6. Skipping the dry-run

You drain a node in production without a dry run. The drain evicts a critical single-replica pod that has no PDB, causing a brief outage.

What happens: Unexpected eviction of pods you did not know were on that node.

Why: You did not check what would be evicted before evicting it.

How to avoid: Always run kubectl drain <node> --ignore-daemonsets --delete-emptydir-data --dry-run=client first. Review the list of pods that would be evicted.

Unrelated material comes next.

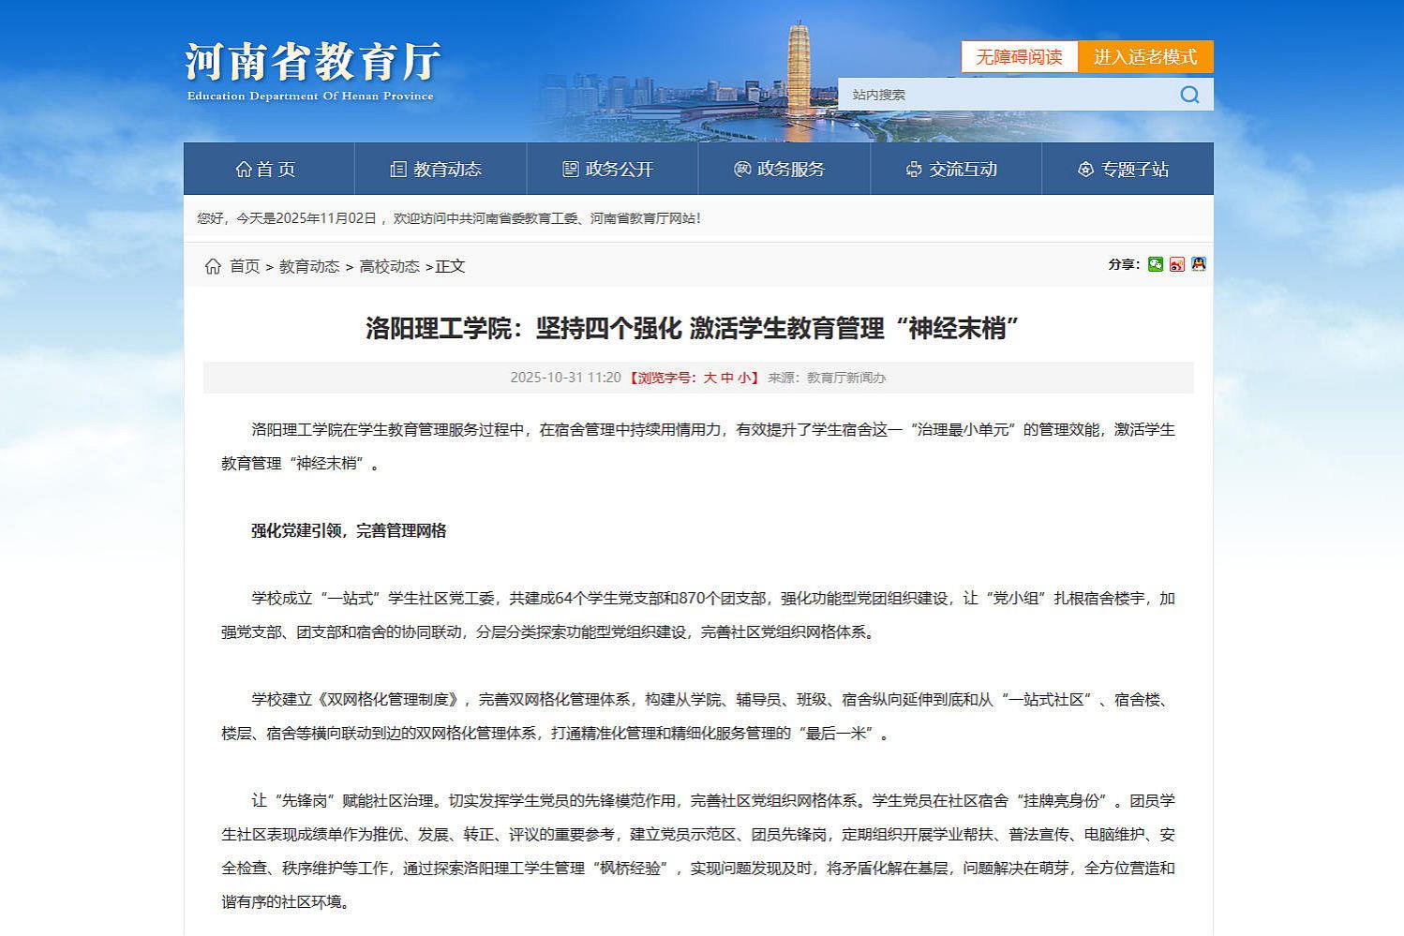This screenshot has width=1404, height=936.
Task: Go to 高校动态 breadcrumb link
Action: [x=389, y=266]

7. Forgetting to uncordon after maintenance

You cordon and drain a node, perform maintenance, and forget to uncordon. The node stays SchedulingDisabled for days. Cluster capacity is reduced. Other nodes get overloaded. Nobody notices until scheduling pressure causes Pending pods.

What happens: Wasted cluster capacity. Increased pressure on remaining nodes.

Why: Cordoning is a manual state that persists until explicitly reversed.

How to avoid: Include uncordon in your maintenance script. Set a reminder. Monitor for nodes in SchedulingDisabled state.


8. Not waiting for pods to reschedule between nodes

You drain node A, immediately drain node B. Pods evicted from A are still starting up on other nodes. Some have not passed readiness checks. Now pods from B are also being evicted. Total available capacity drops dangerously.

What happens: Service disruption from too many pods in transition simultaneously.

Why: Pod rescheduling takes time — image pulls, startup probes, readiness checks. Draining too fast outpaces the cluster's ability to absorb.

How to avoid: After uncordoning each node, wait for all pods to be Running and Ready before proceeding to the next. A 60-second pause between nodes is a reasonable minimum.


9. Control plane maintenance without checking etcd quorum

You drain a control plane node in a 3-node cluster without checking etcd health. A second etcd member happens to be unhealthy. Draining the node takes etcd below quorum. The API server becomes unavailable.

What happens: Complete cluster control plane outage.

Why: etcd requires a majority of members (2 of 3) for quorum. If one was already down, draining another loses quorum.

How to avoid: Always check etcdctl endpoint health --cluster before maintaining a control plane node. Never drain more than one control plane node at a time.

Remember: etcd quorum math: 3 members need 2 for quorum (tolerate 1 loss), 5 need 3 (tolerate 2). A cluster with 1 unhealthy member plus 1 drained member equals no quorum. Always verify health of ALL members before draining ANY control plane node: etcdctl endpoint status --cluster -w table.